Stated problem 1
Reproduce every one of the records for locating described items below exactly, line for line, leaving out the pictures.

Reading passage
* START *
Data Vault Templates
This document outlines the creation and management of Data Vault artifacts in BimlFlex.
The Data Vault can be accelerated using the BimlFlex Data Vault Accelerator that is described in its own document. This document focuses on the process of manually creating Data Vault artifacts by manipulating metadata.
The walkthrough will use the Product and Product Category entities from the AdventureWorksLT source to demonstrate Data Vault concepts.
Data Vault review
It is important to consider the Data Vault design and modeling principles while building the Enterprise Data warehouse. There are several books and training courses available on the subject of Data Vault modeling. Varigence provides a Data Vault modeling and implementation course that combines theoretical knowledge about the Data Vault approach with implementation guides using BimlFlex.
The Data Vault Pillars
It can be prudent to revisit the Data Vault modelling pillars as defined by the CDVDM, The Data Vault modelling certification definition.
- Data Vault Models are built entirely upon Hubs, Links and Satellites
- Data Vault Hubs and Links contain no descriptive attributes
- Satellites contain all descriptive attributes (all context, details, time slices, etc.)
- Data Vault Hubs contain no Foreign Keys/relationships
- Satellites contain one-and-only-one Foreign Key/relationship (for the Hub or Link to which it is attached)
- All relationships represented in a Data Vault are manifest through Link Tables
- Satellites can attach directly to one-and-only-one Hub or Link
- Data Vault Hubs and Links all use a Sequence ID or Hash for a primary key
Base Data Vault constructs
BimlFlex generates the required artifacts to populate Hubs, Links, Satellites etc from its metadata.
Hubs maintain a distinct list of business keys. The business key and the Hub table, as well as the source and source to target mapping are defined in the metadata repository.
The Hub Entity is at the center of the Core Business Concept, CBC, and should be derived from Enterprise Wide Business Keys, EWBK’s. A Hub is not necessarily the same as a Primary Key in the source system.
To be able to integrate across systems and versions the actual Business terms used should be identified and used as keys for the Hubs.
For the business key, it is recommended to use a wide Unicode/nvarchar datatype. That accommodates most data coming from any source. It also allows new sources to be integrated that might not adhere to the earlier assumed datatype of the Hub business key. The hub should accommodate all incoming data without judging, therefore it is recommended to use the most forgiving data type available.
Descriptive attributes about the business key in the Hub are stored in attached Satellites.
Links maintain relationships between two or more Hubs. The Link is also a distinct set of all occurrences of the combination of hubs ever seen. These relationships have their effectiveness maintained through (Link) Satellites.
Some Links need to emulate the Foreign Key constraints in their source, this is managed by defining Driving Keys for the Link Satellite.
The Link forms the base for the Unit of Work, UOW. The UOW defines the required granularity to properly identify the relationship; the UOW forms the grain of the relationship.
A Satellite is connected to either a Hub or a Link and maintain descriptive information about the Hub or Link. Satellites are the bearer of all descriptive attributes, context information and time-slice history in the Data Vault model.
* END *
[Records for locating described items]
* START *
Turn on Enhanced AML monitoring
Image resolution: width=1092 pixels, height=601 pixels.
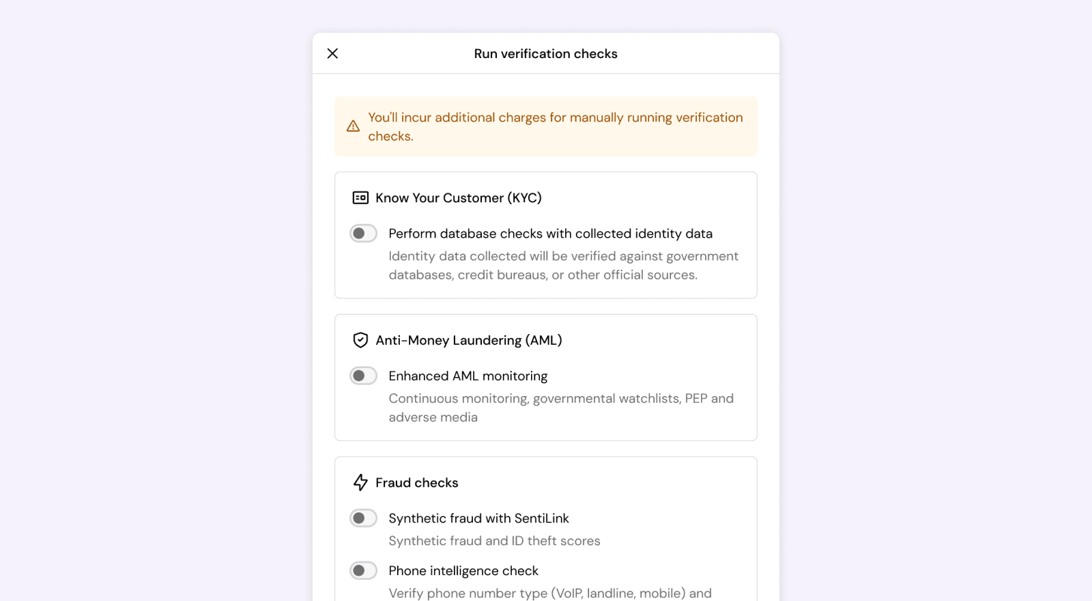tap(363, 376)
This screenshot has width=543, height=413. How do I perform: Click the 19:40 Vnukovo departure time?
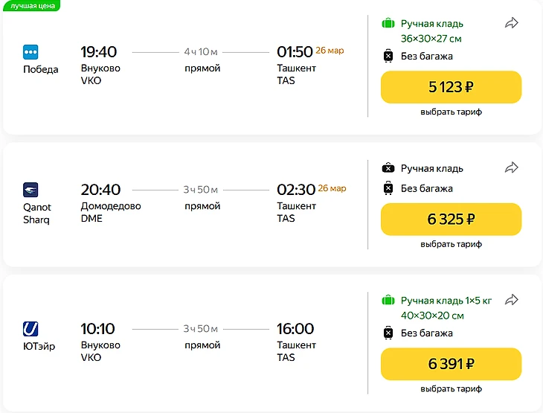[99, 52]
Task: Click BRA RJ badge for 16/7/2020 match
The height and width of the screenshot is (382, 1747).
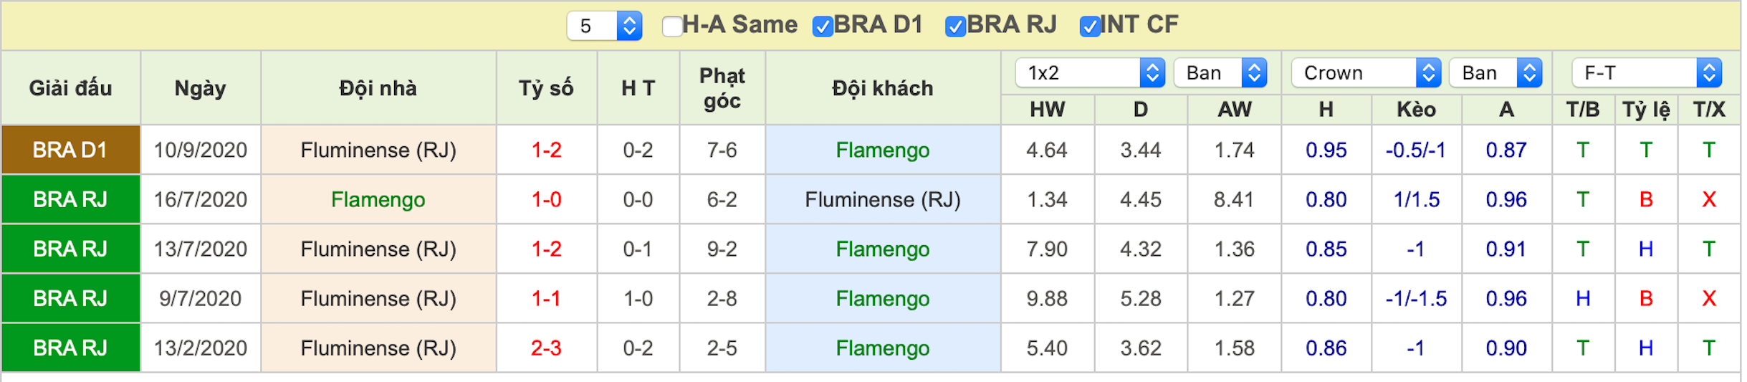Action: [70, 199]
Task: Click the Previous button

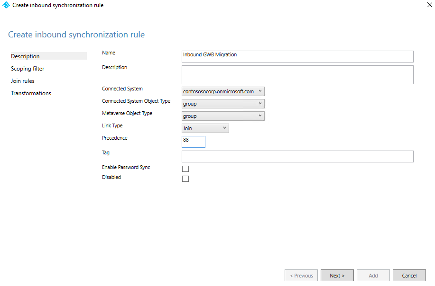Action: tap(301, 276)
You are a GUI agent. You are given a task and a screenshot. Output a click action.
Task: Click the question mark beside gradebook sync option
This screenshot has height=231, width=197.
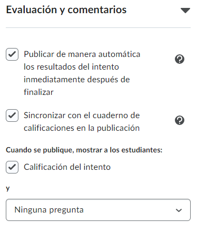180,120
* END *
Stated problem 2
Answer these questions using the Data Vault Templates page above:
(a) Which entities from which source does the walkthrough use?
(b) What do Data Vault Hubs and Links use for a primary key?
(c) What datatype is recommended for the business key?

Correct result 1
Turn on Enhanced AML monitoring
Image resolution: width=1092 pixels, height=601 pixels.
tap(363, 376)
This screenshot has width=543, height=413. How do I perform: Click the 19:40 Vnukovo departure time?
[99, 52]
Task: Click BRA RJ badge for 16/7/2020 match
The height and width of the screenshot is (382, 1747).
Action: [70, 199]
Task: Click the Previous button

Action: tap(301, 276)
You are a GUI agent. You are given a task and a screenshot. Output a click action.
Task: Click the question mark beside gradebook sync option
This screenshot has height=231, width=197.
180,120

Correct result 2
(a) The Product and Product Category entities from the AdventureWorksLT source.
(b) A Sequence ID or Hash.
(c) A wide Unicode/nvarchar datatype.